Redirect to https not working

I've looked thru all similar topics on this forum and other places around the net, I can't seem to find the solution.

I have installed the Let's Encrypt certificate successfully, but I can't get auto-redirect from http to work. Redirect is set via /etc/apache2/sites-available/domain.com.conf file. Here is the contents of the file:

<VirtualHost *:80>
ServerName domain.com
ServerAlias www.domain.com
ServerAdmin webmaster@localhost
DocumentRoot /home/username/public_html/domain.com/

ErrorLog ${APACHE_LOG_DIR}/error.log

CustomLog ${APACHE_LOG_DIR}/access.log combined

RewriteEngine on
RewriteCond %{SERVER_NAME} =www.domain.com [OR]
RewriteCond %{SERVER_NAME} =domain.com
RewriteCond %{THE_REQUEST} !/(robots.txt|sitemap.xml)\s [NC]
RewriteRule ^ https://%{SERVER_NAME}%{REQUEST_URI} [END,NE,R=permanent]

The file is linked to its sites-enabled symlink correctly.
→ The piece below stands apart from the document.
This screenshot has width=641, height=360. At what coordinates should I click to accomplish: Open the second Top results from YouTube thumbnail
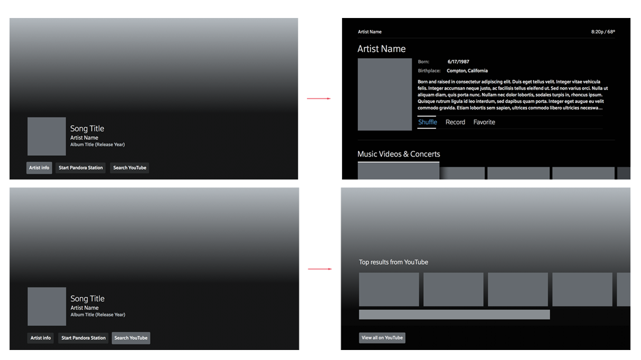tap(453, 290)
I tried to restart apache2 service, tried disabling the local .htaccess file for this site, but all to no avail. I scanned thru all the .conf files and made sure this domain is not mentioned in any other .conf file. The weird thing is, redirect does work with some of my websites located on the same server, but with some, it does not.

I've tried looking thru the log files, but haven't found anything specific.
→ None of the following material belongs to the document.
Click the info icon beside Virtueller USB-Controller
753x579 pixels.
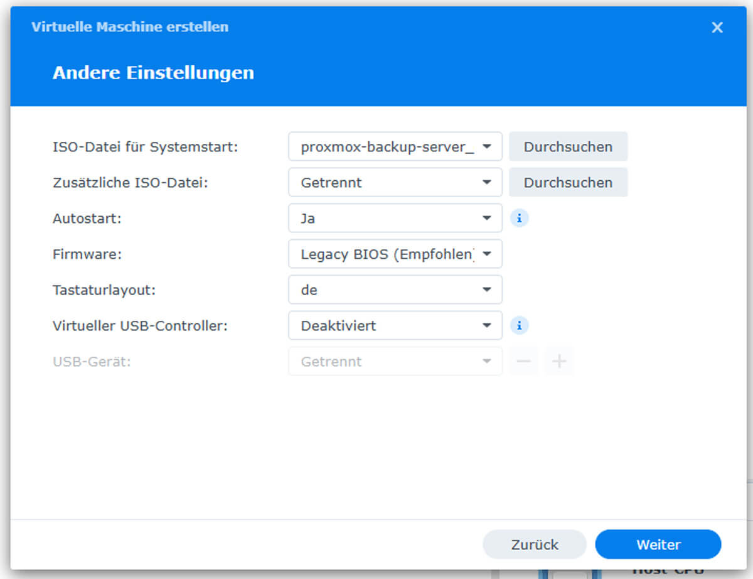pyautogui.click(x=519, y=326)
Please help, I'm clueless!

Hi @Angel996

your certificate works with your non-www version. But not with your www-version. It has only one domain name. So create one certificate with two domain names.

That's something like

GET /index.html HTTP/1.1

I don't think you want to check that, it's always not robots.txt or sitemap.xml.

I’m sorry, I don’t understand. This .conf file was created automatically by certbot, and the same .conf file works for some other domains. And yes, I actually have two certificates for each domain: one for the www and one for “bare” 2nd level domain, it’s all been done automatically by certbot.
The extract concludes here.